Filter the entries for the word "Post". Copy each line in which it occurs.

#### EXERCISE DATA

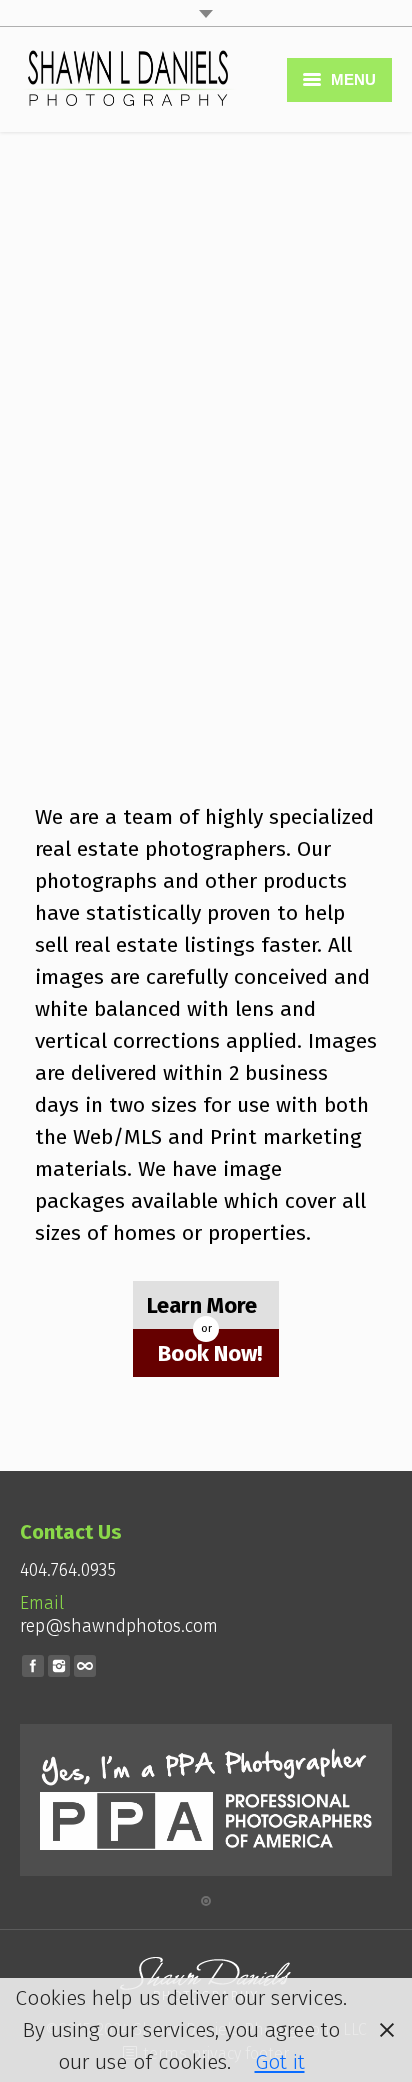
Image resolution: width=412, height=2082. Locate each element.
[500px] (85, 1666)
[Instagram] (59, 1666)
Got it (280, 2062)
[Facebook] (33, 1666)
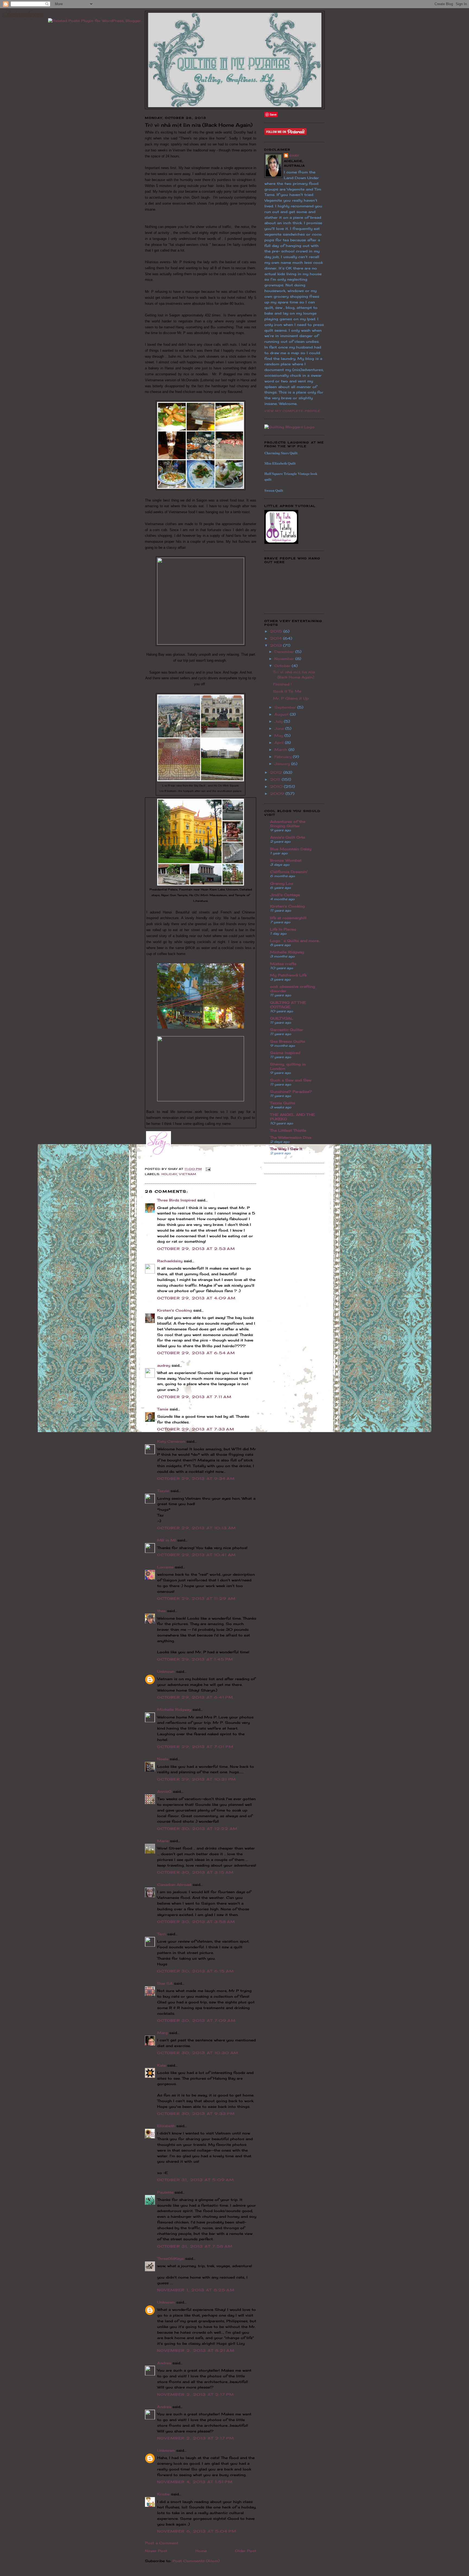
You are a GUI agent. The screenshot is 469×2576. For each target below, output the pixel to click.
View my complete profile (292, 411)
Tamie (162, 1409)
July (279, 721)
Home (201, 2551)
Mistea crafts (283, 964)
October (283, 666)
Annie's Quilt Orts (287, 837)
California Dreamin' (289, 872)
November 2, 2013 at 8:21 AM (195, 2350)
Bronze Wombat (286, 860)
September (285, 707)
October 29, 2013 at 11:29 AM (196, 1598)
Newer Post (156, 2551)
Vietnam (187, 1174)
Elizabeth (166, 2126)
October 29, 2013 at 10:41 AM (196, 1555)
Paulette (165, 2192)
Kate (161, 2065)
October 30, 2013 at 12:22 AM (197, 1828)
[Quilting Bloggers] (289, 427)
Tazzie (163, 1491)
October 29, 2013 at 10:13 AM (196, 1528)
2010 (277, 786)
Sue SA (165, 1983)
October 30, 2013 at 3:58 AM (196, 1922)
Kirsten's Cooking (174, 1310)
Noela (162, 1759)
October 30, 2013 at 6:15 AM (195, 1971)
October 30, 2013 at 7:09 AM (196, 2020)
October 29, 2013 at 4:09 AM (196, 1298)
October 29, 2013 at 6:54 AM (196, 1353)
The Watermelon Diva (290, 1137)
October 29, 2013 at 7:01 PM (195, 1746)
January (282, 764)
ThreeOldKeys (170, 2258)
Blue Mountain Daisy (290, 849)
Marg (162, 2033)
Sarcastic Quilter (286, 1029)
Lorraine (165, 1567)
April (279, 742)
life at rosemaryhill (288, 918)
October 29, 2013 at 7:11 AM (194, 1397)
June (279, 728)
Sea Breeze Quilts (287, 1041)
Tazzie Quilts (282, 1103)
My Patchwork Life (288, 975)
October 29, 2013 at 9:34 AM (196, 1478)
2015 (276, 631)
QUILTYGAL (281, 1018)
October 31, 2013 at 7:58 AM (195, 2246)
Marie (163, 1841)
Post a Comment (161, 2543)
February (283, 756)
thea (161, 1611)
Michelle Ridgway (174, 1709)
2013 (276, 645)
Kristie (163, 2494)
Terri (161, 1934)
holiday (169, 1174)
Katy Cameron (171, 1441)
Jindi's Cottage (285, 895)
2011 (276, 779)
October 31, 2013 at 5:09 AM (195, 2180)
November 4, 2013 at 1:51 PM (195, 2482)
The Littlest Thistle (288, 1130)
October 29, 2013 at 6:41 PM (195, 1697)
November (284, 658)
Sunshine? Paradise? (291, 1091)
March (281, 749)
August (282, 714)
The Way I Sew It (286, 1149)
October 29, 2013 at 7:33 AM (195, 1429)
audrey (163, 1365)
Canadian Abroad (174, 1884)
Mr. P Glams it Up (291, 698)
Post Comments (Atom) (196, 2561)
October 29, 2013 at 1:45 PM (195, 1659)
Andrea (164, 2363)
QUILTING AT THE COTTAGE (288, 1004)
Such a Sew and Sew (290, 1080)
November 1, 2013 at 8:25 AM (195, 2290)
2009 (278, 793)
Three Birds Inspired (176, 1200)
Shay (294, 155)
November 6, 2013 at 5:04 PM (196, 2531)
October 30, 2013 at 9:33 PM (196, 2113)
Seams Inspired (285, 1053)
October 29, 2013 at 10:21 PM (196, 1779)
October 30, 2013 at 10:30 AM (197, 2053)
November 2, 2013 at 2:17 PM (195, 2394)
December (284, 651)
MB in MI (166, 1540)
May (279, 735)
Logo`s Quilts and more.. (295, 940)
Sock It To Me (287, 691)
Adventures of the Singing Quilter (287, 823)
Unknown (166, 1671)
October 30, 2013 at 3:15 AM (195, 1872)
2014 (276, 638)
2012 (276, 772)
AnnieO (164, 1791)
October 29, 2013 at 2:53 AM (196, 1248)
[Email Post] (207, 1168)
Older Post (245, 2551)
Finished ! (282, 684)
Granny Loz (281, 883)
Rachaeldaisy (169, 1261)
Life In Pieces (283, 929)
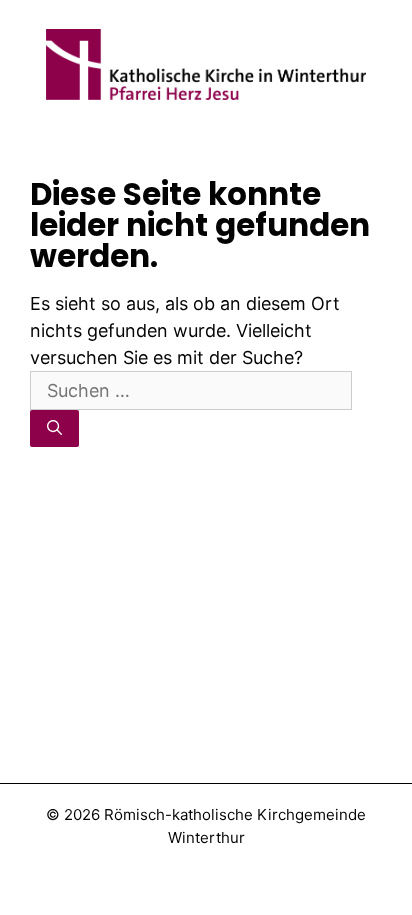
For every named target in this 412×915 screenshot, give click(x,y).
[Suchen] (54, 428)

########

[FINAL ANSWER]
Newer Post (156, 2551)
Post a Comment (161, 2543)
Post Comments (Atom) (196, 2561)
[Email Post] (207, 1168)
Older Post (245, 2551)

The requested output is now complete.